Stored data entries

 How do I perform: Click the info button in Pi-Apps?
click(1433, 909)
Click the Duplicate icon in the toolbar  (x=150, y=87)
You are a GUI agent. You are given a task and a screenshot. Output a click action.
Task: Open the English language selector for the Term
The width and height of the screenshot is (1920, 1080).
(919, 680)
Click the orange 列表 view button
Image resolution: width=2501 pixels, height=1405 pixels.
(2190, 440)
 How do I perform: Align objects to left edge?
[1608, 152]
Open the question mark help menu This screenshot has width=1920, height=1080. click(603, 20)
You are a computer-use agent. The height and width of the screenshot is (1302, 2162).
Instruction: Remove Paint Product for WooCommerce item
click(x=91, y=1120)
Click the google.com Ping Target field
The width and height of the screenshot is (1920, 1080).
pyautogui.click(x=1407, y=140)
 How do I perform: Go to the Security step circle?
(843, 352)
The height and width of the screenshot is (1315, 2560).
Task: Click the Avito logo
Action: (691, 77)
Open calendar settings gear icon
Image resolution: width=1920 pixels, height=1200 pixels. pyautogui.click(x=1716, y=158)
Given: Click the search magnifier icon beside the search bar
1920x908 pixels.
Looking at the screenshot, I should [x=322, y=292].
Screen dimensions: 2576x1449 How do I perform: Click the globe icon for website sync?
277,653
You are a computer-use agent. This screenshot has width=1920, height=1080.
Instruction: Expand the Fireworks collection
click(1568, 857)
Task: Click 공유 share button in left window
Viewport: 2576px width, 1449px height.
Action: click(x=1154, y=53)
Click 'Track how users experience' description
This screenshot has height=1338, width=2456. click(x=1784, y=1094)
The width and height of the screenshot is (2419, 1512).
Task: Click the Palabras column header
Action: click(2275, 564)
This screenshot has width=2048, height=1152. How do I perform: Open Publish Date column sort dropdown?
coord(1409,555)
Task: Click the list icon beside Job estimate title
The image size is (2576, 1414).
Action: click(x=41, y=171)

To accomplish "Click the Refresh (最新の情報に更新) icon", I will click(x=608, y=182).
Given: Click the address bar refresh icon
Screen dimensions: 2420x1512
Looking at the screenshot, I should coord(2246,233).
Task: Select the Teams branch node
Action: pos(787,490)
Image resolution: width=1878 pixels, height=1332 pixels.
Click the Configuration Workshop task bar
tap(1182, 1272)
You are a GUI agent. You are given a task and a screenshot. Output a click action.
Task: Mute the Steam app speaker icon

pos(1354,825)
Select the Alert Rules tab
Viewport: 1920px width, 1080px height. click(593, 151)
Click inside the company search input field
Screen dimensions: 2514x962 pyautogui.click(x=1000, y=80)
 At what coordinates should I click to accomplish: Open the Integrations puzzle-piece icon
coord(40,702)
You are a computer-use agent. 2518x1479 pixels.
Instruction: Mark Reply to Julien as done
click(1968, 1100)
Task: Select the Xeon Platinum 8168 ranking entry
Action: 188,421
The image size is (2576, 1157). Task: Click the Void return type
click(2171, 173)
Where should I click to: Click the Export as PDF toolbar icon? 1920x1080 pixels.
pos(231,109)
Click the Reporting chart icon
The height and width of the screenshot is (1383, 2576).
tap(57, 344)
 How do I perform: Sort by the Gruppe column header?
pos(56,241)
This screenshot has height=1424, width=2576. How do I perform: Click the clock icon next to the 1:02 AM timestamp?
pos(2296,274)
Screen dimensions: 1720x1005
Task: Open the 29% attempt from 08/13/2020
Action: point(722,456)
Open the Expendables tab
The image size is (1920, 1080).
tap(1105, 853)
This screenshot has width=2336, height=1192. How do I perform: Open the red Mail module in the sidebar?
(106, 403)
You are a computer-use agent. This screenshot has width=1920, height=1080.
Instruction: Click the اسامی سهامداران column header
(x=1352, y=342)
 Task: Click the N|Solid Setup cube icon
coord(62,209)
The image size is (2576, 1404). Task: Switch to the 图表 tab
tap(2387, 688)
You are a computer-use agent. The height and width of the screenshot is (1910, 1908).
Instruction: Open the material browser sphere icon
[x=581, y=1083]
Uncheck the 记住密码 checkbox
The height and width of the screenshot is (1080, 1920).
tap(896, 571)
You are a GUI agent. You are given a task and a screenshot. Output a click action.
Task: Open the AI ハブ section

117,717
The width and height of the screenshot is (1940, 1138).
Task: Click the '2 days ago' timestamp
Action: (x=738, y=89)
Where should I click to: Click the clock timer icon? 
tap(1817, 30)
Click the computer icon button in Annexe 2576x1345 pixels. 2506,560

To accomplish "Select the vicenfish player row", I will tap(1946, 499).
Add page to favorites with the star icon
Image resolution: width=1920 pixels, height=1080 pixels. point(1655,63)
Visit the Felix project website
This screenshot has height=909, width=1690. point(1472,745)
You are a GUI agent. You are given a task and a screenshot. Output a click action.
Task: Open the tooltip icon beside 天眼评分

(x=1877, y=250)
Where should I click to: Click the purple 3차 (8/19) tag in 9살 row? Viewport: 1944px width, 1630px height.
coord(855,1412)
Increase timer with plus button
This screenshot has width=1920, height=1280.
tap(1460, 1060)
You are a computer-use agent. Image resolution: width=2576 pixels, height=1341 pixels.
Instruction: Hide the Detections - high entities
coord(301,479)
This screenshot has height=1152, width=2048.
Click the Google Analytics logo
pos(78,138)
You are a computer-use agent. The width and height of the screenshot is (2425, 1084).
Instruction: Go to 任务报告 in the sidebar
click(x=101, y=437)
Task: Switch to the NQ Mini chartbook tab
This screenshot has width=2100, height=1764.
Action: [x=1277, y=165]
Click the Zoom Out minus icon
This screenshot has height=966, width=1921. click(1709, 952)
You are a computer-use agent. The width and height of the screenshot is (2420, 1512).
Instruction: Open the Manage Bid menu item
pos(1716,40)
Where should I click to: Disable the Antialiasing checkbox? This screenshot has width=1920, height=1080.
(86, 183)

Task requirements:
With the first line being the one containing "Instruction: Click the" and the last line the one containing "is (1910, 1908).", transcribe exactly the lines above that fall in that range.

Solution for this task:
Instruction: Click the اسامی سهامداران column header
(x=1352, y=342)
 Task: Click the N|Solid Setup cube icon
coord(62,209)
The image size is (2576, 1404). Task: Switch to the 图表 tab
tap(2387, 688)
You are a computer-use agent. The height and width of the screenshot is (1910, 1908).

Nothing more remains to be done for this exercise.